4. Retrieval and Search¶

# Client searches across all memory
results = await search_memories(
    text="food preferences",
    filters={"user_id": {"eq": "user_123"}}
)

Memory Prompt Integration¶

The memory system integrates with AI prompts through the /v1/memory/prompt endpoint:

# Get memory-enriched prompt
response = await memory_prompt({
    "query": "Help me plan dinner",
    "session": {
        "session_id": "current_chat",
        "model_name": "gpt-4o",
        "context_window_max": 4000
    },
    "long_term_search": {
        "text": "food preferences dietary restrictions",
        "filters": {"user_id": {"eq": "user_123"}},
        "limit": 5
    }
})

# Returns ready-to-use messages with:
# - Conversation context from working memory
# - Relevant memories from long-term storage
# - User's query as final message

Best Practices¶

Working Memory¶

Keep conversation state and temporary data
Use for session-specific configuration
Store structured memories that might become long-term
Let automatic promotion handle persistence

Long-Term Memory¶

Store user preferences and lasting facts
Include rich metadata (topics, entities, timestamps)
Use meaningful IDs for easier retrieval
Leverage semantic search for discovery

Memory Design¶

Use semantic memory for timeless facts
Use episodic memory for time-bound events
Include relevant topics and entities for better search
Design memory text for LLM consumption

Search Strategy¶

Start with semantic search for discovery
Add filters for precision
Use unified search for comprehensive results
Consider both working and long-term contexts

Memory Extraction¶

By default, the system automatically extracts structured memories from conversations as they flow from working memory to long-term storage. This extraction process can be customized using different memory strategies.

Memory Strategies

The system supports multiple extraction strategies (discrete facts, summaries, preferences, custom prompts) that determine how conversations are processed into memories.
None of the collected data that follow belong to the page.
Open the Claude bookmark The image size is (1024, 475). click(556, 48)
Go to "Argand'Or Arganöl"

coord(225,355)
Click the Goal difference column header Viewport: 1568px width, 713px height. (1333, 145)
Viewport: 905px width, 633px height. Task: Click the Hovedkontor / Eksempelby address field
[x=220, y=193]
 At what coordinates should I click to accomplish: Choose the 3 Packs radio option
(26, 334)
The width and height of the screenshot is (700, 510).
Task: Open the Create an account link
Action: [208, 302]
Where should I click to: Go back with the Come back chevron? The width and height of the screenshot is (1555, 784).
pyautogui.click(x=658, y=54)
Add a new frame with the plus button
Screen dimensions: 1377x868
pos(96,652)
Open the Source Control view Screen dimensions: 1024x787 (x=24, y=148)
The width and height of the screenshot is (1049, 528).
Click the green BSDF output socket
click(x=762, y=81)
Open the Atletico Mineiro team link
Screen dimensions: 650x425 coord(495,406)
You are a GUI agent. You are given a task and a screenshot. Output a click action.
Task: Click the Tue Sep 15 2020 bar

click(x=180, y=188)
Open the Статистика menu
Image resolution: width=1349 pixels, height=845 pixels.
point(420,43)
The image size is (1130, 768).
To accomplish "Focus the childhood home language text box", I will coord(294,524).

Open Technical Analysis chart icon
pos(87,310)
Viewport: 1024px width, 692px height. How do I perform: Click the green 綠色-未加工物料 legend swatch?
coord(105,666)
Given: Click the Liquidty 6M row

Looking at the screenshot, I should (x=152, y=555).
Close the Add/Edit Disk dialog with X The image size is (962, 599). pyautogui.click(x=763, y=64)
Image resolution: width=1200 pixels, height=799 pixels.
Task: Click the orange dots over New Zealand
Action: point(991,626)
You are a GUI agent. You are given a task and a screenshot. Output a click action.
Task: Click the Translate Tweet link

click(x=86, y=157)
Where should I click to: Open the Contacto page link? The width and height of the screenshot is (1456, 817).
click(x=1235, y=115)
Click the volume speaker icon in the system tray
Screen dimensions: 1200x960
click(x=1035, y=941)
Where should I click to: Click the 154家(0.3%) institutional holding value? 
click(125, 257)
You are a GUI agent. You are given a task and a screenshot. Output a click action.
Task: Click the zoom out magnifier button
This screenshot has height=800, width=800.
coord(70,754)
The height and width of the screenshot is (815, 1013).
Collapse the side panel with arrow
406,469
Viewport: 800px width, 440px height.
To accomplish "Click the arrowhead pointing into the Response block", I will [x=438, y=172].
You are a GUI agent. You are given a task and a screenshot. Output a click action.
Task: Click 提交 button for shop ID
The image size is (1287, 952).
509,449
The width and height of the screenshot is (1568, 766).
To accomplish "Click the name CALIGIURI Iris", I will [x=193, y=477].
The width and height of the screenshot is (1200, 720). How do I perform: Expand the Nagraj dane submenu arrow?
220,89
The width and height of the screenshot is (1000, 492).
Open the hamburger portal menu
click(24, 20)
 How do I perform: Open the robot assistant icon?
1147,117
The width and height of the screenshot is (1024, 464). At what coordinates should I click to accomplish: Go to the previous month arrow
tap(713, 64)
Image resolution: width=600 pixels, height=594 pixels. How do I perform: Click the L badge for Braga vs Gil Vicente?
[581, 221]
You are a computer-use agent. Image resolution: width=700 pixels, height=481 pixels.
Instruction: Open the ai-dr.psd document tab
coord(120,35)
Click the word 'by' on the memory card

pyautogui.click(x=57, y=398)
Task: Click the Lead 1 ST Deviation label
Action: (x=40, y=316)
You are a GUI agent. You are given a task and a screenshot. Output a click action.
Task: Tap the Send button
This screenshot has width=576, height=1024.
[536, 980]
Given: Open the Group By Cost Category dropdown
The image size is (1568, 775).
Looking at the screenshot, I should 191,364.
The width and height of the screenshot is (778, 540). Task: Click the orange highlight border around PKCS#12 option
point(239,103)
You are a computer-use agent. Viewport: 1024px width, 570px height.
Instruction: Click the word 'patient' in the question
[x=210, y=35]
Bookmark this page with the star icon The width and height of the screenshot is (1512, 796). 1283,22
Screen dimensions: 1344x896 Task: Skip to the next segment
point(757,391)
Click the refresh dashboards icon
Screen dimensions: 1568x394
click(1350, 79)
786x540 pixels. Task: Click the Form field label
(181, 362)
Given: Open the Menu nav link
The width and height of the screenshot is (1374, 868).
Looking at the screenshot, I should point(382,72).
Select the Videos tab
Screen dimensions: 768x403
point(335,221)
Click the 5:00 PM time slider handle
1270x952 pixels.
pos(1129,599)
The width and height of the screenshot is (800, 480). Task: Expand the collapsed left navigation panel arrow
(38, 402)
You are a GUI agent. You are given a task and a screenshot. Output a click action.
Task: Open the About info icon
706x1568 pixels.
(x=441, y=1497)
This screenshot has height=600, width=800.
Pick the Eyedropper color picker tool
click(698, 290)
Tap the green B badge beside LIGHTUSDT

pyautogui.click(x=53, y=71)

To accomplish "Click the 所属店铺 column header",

See Memory Strategies for complete documentation and examples.

Configuration¶

Memory behavior can be configured through environment variables:

# Working memory settings
WINDOW_SIZE=50                    # Message window before summarization
LONG_TERM_MEMORY=true            # Enable long-term memory features

# Long-term memory settings
ENABLE_DISCRETE_MEMORY_EXTRACTION=true  # Extract memories from messages
GENERATION_MODEL=gpt-4o-mini     # Model for summarization/extraction

For complete configuration options, see the Configuration Guide.